Question

I'm quite new to PHP and am creating a web scraper for a project. From this website, https://www.bloglovin.com/en/blogs/1/2/all, I am scraping the blog title, blog url, image url and concatenating a follow through link for later use. As you can see on the page, there are several fields with information for each blogger.

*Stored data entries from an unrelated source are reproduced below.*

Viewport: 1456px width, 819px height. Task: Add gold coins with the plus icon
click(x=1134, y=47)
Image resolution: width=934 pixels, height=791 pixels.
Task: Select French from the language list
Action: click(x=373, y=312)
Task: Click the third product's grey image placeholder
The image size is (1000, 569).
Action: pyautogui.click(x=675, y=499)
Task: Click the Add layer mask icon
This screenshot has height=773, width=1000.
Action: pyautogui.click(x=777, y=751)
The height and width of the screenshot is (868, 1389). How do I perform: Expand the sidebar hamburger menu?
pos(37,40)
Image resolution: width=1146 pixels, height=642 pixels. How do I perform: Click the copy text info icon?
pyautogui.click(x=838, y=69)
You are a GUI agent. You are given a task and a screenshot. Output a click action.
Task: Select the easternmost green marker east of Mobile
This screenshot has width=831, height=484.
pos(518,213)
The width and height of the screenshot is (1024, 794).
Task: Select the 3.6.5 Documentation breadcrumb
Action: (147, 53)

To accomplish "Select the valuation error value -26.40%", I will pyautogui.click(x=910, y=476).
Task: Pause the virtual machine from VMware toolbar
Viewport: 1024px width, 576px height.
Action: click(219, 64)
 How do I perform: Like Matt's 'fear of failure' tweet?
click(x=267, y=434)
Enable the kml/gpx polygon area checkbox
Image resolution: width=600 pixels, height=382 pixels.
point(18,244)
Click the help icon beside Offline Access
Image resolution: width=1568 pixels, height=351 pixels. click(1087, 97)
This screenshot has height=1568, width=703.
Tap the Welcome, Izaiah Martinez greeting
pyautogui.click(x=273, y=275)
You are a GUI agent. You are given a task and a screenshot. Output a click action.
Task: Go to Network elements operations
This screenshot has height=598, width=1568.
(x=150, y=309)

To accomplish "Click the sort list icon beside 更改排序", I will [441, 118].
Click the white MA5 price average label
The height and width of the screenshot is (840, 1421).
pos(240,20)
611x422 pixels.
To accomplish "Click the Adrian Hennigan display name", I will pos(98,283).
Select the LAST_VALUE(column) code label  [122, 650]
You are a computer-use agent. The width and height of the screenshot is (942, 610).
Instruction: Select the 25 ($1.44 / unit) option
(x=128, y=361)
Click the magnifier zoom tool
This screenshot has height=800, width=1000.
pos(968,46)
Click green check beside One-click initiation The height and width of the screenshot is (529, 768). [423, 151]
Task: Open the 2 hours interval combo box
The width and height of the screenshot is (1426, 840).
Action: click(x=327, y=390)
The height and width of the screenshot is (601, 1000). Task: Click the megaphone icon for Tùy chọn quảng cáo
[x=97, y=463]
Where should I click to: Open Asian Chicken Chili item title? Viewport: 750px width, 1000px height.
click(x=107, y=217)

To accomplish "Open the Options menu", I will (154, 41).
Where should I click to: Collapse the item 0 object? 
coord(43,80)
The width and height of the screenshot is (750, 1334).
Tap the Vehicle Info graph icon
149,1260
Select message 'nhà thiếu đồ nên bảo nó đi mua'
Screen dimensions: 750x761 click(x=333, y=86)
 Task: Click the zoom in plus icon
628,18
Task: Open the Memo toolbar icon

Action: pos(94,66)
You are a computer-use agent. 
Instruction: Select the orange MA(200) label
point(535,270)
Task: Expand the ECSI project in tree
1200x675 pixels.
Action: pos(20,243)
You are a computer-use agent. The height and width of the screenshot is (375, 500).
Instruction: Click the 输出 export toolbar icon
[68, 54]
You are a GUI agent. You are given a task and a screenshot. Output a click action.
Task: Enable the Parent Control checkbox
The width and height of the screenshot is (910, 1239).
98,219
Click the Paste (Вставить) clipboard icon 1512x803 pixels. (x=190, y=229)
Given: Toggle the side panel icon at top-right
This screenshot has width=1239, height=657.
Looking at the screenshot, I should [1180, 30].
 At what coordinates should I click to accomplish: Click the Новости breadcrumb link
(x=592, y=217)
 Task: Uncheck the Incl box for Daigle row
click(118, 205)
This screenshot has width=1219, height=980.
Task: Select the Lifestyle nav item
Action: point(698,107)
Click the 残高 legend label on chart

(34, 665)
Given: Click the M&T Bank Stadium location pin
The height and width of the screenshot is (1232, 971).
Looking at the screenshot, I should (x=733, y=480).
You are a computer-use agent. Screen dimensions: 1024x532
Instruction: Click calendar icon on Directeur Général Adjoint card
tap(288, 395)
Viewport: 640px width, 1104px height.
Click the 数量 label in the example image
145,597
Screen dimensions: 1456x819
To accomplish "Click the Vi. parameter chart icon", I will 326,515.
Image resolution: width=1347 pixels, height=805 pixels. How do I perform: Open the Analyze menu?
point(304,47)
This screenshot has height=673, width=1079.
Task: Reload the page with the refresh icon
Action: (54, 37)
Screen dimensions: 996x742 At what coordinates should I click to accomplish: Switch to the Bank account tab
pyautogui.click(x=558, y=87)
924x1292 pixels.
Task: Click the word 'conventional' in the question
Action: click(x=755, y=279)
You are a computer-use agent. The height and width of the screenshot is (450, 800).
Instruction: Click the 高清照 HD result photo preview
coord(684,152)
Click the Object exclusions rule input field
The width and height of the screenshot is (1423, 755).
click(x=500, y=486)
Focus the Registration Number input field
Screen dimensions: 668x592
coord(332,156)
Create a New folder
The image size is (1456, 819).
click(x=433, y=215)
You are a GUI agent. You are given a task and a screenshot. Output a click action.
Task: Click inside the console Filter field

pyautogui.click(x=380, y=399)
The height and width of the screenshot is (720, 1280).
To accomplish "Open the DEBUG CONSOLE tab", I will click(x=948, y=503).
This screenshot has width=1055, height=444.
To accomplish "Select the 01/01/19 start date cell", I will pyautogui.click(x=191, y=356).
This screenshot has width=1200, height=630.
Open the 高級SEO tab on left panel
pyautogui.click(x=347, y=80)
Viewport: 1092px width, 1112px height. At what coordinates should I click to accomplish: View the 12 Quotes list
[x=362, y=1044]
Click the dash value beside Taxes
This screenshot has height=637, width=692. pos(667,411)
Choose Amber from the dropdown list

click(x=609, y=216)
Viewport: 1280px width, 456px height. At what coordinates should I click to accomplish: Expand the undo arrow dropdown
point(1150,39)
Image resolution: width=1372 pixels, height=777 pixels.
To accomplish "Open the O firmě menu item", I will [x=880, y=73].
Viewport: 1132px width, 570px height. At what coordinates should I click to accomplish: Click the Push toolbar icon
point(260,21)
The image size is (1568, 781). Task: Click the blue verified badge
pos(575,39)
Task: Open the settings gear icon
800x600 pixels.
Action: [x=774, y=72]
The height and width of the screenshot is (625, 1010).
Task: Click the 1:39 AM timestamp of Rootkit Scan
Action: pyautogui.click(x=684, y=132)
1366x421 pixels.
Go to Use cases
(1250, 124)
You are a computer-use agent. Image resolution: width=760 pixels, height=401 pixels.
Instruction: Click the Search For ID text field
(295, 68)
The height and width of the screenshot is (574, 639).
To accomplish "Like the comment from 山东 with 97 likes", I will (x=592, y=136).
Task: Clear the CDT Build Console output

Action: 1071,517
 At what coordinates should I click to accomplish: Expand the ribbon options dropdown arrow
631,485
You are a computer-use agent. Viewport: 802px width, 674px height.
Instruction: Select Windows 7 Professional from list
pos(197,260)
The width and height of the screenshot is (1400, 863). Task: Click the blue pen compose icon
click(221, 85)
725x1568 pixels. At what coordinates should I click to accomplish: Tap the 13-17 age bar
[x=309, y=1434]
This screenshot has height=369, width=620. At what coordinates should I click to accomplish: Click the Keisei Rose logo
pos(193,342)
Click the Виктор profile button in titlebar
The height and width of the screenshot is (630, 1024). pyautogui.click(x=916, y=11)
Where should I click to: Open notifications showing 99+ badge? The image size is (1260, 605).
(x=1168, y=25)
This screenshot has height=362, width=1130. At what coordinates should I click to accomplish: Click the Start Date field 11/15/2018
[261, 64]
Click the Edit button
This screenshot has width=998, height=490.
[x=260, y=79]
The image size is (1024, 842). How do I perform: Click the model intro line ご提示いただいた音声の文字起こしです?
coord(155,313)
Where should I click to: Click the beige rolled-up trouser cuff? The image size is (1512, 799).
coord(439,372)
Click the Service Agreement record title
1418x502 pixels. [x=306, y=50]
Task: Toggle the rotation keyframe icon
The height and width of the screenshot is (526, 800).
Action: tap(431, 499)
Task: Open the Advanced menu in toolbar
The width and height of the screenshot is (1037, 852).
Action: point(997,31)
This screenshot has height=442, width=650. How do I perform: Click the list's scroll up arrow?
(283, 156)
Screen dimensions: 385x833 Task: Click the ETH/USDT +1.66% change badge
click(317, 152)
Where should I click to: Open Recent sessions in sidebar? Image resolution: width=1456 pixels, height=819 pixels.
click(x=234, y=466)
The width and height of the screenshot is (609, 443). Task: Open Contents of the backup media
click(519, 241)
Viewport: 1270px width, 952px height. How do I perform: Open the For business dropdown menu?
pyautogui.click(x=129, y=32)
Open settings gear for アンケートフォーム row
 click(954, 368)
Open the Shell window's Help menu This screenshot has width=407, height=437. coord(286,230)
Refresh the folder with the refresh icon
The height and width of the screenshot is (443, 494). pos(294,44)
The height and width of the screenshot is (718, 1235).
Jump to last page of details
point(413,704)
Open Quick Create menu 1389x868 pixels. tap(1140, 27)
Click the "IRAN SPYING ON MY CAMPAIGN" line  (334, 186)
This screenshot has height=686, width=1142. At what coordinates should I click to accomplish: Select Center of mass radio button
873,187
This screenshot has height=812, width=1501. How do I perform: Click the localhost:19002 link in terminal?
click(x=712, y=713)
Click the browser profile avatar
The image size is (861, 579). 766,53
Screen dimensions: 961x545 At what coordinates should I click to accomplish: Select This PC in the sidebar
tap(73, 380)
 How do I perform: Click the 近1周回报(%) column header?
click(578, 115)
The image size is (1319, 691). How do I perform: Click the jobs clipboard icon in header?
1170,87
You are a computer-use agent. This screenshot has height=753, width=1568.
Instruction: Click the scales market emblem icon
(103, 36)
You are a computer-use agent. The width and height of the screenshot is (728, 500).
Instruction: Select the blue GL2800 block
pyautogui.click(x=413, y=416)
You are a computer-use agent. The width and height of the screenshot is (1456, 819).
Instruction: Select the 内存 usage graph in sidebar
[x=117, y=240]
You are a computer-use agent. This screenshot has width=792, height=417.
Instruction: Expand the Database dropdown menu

Here is my PHP code so far;

<?php

        // Function to make GET request using cURL
        function curlGet($url) {
            $ch = curl_init(); // Initialising cURL session
            // Setting cURL options
            curl_setopt($ch, CURLOPT_RETURNTRANSFER, TRUE);
            curl_setopt($ch, CURLOPT_FOLLOWLOCATION, TRUE);
            curl_setopt($ch, CURLOPT_URL, $url);
            $results = curl_exec($ch); // Executing cURL session
            curl_close($ch); // Closing cURL session
            return $results; // Return the results
        }

        $blogStats = array();

        function returnXPathObject($item) {
            $xmlPageDom = new DomDocument(); 
            @$xmlPageDom->loadHTML($item); 
            $xmlPageXPath = new DOMXPath($xmlPageDom); 
            return $xmlPageXPath; 
        }

        $blPage = curlGet('https://www.bloglovin.com/en/blogs/1/2/all');
        $blPageXpath = returnXPathObject($blPage); 

        $title = $blPageXpath->query('//*[@id="content"]//div/a/h2/span[1]');
                if ($title->length > 0) {
            $blogStats['title'] = $title->item(0)->nodeValue;
        }

        $url = $blPageXpath->query('//*[@id="content"]//div/a/h2/span[2]');
            if ($url->length > 0) {
            $blogStats['url'] = $url->item(0)->nodeValue;
        }

        $img = $blPageXpath->query('//*[@id="content"]//div/a/div/@href');
            if ($img->length > 0) {
            $blogStats['img'] = $img->item(0)->nodeValue;
        }

        $followLink = $blPageXpath->query('//*[@id="content"]/div[1]/div/a/@href');
            if ($followLink->length > 0) {
                $blogStats['followLink'] = 'http://www.bloglovin.com' . $followLink->item($i)->nodeValue;
        }


        print_r($blogStats);


        /*$data = $blogStats;
        header('Content-Type: application/json');
        echo json_encode($data);*/
    ?>

Currently, this only returns:

Array ( [title] => Fashion Toast [url] => fashiontoast.com [followLink] => http://www.bloglovin.com/blog/4735/fashion-toast )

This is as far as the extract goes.